[THE PROBLEM] Retype every entry exactly, character for character.

[[ PROVIDED INFORMATION open ]]

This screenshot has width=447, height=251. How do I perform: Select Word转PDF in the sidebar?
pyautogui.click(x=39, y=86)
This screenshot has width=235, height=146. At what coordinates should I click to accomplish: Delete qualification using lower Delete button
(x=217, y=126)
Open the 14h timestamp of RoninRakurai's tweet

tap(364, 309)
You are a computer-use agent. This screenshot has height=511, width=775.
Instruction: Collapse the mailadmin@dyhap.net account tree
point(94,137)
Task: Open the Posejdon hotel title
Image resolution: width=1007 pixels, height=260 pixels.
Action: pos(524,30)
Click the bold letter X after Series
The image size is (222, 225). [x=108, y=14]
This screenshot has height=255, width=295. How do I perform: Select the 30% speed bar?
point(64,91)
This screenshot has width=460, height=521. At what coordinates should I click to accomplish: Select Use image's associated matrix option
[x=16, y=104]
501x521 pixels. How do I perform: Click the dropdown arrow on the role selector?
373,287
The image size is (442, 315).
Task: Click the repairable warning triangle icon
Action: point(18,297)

[[ PROVIDED INFORMATION closed ]]

[ANSWER AREA]
This screenshot has width=447, height=251. How do I perform: Select Word转PDF in the sidebar?
pyautogui.click(x=39, y=86)
This screenshot has width=235, height=146. At what coordinates should I click to accomplish: Delete qualification using lower Delete button
(x=217, y=126)
Open the 14h timestamp of RoninRakurai's tweet

tap(364, 309)
You are a computer-use agent. This screenshot has height=511, width=775.
Instruction: Collapse the mailadmin@dyhap.net account tree
point(94,137)
Task: Open the Posejdon hotel title
Image resolution: width=1007 pixels, height=260 pixels.
Action: pos(524,30)
Click the bold letter X after Series
The image size is (222, 225). [x=108, y=14]
This screenshot has height=255, width=295. How do I perform: Select the 30% speed bar?
point(64,91)
This screenshot has width=460, height=521. At what coordinates should I click to accomplish: Select Use image's associated matrix option
[x=16, y=104]
501x521 pixels. How do I perform: Click the dropdown arrow on the role selector?
373,287
The image size is (442, 315).
Task: Click the repairable warning triangle icon
Action: point(18,297)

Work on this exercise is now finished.